Hukukçular mektupta şu ifadelere yer verdi:
"İmralı Cezaevi'ne avukat ziyareti yasağı, 2015 yılında güncellenen Birleşmiş Milletler Mahpuslara Uygulanacak Muameleye İlişkin Asgari Standart Kuralları (Nelson Mandela Kuralları), CPT'nin tavsiyeleri ve 5275 sayılı Türk Ceza İnfaz Kanunu'nu açıkça ihlal etmektedir. Devletler, tutuklu ve hükümlülerin kimliklerine ve aldıkları cezanın niteliğine bakılmaksızın haklarını kullanabilmelerini sağlamakla yükümlüdür.
Bu aynı zamanda, başta 8. ve 16. Temel İlkeler olmak üzere, Avukatların Rolüne İlişkin BM Temel İlkelerinde belirtilen avukatların hak ve ayrıcalıklarının da ihlalidir.’’
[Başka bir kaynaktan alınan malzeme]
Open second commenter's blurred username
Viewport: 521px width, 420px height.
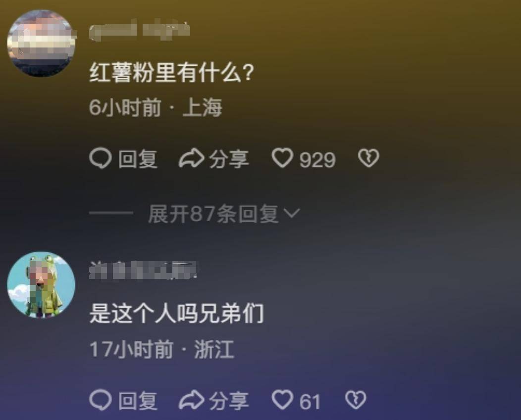[x=143, y=270]
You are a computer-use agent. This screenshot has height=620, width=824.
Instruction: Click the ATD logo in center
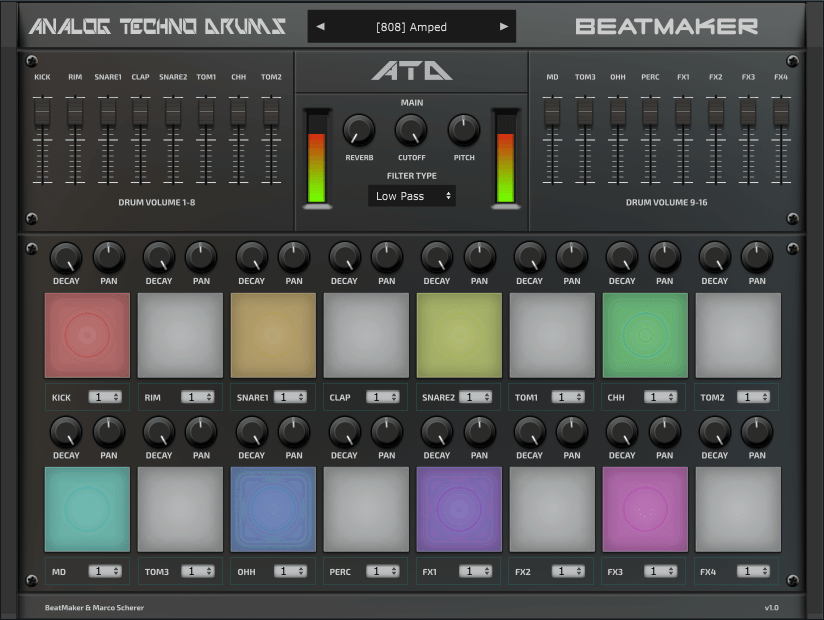(411, 71)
‘Görüşmeye herhangi bir engel yok’
Türkiye'deki hukukçuların tecride ve savunma hakkının ihlaline karşı yürüttükleri sürekli mücadeleye dikkat çekilen mektup şu ifadelerle son buldu:
"30 Nisan 2024 tarihinde DEM partisi milletvekillerinin talebine Bakanlığınıza bağlı Ceza ve Tevkifevleri Genel Müdürlüğü tarafından verilen cevapta Sayın Abdullah Öcalan ve diğer mahkumların avukatları ile görüşmelerine herhangi bir engel bulunmadığı belirtilmiştir. Türkiye'deki meslektaşlarımızın Öcalan ile görüşmesine izin vererek bu bilginin doğruluğunu uluslararası hukuk camiasına göstereceğinizi umuyoruz.’’
Avukatlar ve hukuk kurumları mektupta İmralı’daki tutsakları ziyaret etme yönündeki ortak taleplerini Adalet Bakanlığı’na iletti.
‘İmralı’daki son derece korkunç’
Toplantıda konuşan AED Başkanı Hélène Debaty, İmralı’daki durumla çok yakından ilgilendiklerini belirterek, "İmralı’daki son derece korkunç" dedi ve 1500’ü aşkın imza ile bir kez daha İmralı’daki durumu sorduklarını dile getirdi.
MAF-DAD Eş Başkanı Heike Geisweid de İmralı’da yaşanan hukuksuzluklar ve görüş engellerine ilişkin bilgiler verdi. Heike Geisweid, sözleşme kanunların ihlal edildiğini belirterek "Devletler, tutuklu ve hükümlülerin kimliklerine ve aldıkları cezanın niteliğine bakılmaksızın haklarını kullanabilmelerini sağlamakla yükümlüdür’’ dedi.
‘Uluslararası hukuk ihlal ediliyor’
Brüksel Barosu ve Baro İnsan Hakları Enstitüsü’nden Yves Oschinsky ise Türkiye’deki avukatların savunma hakları ve korunmasına odaklandıklarına dikkat çekerek Türkiye’nin uluslararası hukuku ihlal ettiğine dikkat çekti.
ELDH Eş Genel Sekreteri Thomas Schmidt, İmralı’ya gidişinin sağlanması için Türkiye’ye baskı yapılması gerektiğini ifade etti ve görüşme imkanı sağlanması için özellikle batılı hükümetler ve Avrupa Birliği’nin tepki göstermesi gerektiğini kaydetti.